● **Description of the task**
Every line below that holds the string "globe" must be copied.

● **Raw data**
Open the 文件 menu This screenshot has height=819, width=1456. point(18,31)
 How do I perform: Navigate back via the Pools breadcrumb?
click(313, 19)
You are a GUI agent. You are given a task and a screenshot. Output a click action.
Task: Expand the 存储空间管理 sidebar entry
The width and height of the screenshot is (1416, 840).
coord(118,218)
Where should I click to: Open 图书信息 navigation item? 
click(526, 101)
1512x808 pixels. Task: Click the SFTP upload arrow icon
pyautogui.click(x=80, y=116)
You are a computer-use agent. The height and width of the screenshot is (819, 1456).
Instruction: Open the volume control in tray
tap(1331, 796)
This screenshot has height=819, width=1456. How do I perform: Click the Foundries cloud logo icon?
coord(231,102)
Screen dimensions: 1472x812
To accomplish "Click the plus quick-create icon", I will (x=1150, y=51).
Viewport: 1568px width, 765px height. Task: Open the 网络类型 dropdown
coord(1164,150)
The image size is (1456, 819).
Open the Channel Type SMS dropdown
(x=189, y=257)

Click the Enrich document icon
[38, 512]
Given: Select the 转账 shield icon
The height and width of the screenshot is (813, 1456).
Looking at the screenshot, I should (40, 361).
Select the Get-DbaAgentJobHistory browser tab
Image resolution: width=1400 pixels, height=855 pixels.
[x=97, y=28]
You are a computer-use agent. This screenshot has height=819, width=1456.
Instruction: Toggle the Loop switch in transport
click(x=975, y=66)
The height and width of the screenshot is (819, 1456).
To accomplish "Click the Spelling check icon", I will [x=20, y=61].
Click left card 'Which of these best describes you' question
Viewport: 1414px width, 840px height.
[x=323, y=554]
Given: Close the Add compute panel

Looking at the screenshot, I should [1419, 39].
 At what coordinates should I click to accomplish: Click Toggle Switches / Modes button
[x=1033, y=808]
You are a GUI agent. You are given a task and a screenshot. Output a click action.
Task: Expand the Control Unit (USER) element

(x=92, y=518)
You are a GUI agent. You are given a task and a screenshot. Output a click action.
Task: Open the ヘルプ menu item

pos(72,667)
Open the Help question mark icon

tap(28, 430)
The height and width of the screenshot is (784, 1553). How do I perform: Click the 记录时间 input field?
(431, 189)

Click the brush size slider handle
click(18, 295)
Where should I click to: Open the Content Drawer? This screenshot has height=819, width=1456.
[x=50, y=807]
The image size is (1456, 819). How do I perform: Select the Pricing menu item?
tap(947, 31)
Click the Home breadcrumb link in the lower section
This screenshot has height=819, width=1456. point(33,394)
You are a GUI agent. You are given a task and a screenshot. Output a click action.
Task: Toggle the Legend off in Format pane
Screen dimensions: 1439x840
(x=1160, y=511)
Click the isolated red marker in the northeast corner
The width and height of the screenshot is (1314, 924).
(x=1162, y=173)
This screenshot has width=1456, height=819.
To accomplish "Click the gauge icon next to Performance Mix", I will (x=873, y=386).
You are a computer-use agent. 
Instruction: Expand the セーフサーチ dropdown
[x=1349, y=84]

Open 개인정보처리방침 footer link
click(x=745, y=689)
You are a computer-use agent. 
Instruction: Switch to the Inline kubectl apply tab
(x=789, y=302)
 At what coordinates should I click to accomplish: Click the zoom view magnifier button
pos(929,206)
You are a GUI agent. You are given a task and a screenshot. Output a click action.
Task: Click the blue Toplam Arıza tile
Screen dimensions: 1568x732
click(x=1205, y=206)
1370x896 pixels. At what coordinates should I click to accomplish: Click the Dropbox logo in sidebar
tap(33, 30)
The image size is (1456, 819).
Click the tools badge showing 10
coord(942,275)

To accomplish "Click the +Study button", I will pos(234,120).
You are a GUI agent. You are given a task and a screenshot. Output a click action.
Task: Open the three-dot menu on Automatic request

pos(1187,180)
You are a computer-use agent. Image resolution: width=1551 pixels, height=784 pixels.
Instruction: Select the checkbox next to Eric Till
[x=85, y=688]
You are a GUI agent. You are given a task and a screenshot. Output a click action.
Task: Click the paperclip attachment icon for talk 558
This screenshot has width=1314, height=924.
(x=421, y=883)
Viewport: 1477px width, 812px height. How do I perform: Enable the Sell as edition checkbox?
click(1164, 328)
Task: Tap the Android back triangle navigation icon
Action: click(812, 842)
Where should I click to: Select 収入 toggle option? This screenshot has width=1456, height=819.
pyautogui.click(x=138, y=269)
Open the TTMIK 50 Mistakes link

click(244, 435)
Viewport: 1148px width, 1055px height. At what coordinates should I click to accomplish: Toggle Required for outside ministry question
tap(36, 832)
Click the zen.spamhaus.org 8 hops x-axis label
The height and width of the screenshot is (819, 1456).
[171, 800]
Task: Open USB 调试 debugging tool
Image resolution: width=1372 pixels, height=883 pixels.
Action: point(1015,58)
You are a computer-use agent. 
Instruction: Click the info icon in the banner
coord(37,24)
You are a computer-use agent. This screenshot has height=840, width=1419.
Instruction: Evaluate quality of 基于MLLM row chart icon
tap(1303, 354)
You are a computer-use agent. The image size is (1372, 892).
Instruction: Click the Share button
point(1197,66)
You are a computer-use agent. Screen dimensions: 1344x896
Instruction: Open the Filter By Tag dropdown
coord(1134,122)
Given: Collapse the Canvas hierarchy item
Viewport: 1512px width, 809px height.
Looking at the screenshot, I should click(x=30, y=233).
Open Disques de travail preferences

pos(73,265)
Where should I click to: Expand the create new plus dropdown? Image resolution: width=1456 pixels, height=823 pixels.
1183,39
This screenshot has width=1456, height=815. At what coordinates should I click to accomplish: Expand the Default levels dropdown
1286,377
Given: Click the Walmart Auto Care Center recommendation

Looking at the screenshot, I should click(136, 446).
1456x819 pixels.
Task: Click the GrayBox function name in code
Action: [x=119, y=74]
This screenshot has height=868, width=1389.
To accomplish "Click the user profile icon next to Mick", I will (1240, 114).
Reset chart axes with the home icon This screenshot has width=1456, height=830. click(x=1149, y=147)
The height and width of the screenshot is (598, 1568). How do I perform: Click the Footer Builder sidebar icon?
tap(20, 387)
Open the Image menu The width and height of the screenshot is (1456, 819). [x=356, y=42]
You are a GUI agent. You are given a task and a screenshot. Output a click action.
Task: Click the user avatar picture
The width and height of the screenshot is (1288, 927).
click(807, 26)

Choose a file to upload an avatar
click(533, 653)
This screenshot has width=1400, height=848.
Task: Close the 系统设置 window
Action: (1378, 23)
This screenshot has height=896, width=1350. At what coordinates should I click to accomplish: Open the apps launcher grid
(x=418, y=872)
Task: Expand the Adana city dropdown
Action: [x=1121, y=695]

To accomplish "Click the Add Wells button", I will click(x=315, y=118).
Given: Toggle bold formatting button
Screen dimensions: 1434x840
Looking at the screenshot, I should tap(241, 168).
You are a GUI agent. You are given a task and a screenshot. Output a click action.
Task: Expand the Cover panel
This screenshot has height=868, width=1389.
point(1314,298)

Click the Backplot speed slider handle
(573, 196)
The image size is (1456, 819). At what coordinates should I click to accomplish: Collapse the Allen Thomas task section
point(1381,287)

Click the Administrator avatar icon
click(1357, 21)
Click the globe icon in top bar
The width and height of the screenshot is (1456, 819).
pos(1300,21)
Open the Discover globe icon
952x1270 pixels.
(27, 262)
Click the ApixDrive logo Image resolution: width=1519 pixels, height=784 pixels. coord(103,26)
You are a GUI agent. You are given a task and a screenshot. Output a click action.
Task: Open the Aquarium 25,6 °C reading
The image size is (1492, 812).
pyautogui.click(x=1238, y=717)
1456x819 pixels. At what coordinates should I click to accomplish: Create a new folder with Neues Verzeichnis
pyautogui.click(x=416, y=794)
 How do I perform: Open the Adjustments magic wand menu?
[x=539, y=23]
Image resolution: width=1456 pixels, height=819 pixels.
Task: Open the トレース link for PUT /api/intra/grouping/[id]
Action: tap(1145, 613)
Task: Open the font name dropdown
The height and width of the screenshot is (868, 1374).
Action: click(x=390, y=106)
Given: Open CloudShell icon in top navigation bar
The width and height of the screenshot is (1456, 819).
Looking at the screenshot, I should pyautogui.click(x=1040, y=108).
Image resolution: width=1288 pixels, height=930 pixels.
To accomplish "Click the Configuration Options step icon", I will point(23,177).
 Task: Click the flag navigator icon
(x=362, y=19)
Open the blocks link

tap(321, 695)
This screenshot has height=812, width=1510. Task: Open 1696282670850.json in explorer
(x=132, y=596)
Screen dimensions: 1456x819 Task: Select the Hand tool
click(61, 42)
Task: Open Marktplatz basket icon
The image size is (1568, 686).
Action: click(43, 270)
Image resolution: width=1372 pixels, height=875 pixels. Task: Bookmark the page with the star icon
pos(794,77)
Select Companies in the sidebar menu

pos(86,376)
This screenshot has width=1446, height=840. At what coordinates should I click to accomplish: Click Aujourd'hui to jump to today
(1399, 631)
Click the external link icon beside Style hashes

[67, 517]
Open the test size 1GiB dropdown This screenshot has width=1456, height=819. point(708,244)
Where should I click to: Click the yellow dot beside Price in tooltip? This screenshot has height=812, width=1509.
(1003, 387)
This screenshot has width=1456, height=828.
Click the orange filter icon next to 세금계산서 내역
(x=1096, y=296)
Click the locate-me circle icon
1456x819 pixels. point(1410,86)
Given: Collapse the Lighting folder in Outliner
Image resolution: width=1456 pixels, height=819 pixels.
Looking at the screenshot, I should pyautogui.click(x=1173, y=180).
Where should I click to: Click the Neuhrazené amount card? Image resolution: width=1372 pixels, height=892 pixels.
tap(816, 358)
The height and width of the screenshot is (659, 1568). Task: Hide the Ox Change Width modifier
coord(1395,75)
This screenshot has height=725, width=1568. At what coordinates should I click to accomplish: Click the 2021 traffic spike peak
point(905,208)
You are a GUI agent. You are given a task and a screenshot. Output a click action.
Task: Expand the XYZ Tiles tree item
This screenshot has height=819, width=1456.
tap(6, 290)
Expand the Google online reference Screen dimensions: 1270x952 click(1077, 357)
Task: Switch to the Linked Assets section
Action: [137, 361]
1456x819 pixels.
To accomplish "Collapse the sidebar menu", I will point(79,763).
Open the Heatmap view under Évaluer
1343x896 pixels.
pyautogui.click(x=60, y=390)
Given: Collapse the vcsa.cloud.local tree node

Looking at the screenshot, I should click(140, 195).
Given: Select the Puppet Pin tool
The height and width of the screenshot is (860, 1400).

● **Response below**
Click the globe icon in top bar
Open the Discover globe icon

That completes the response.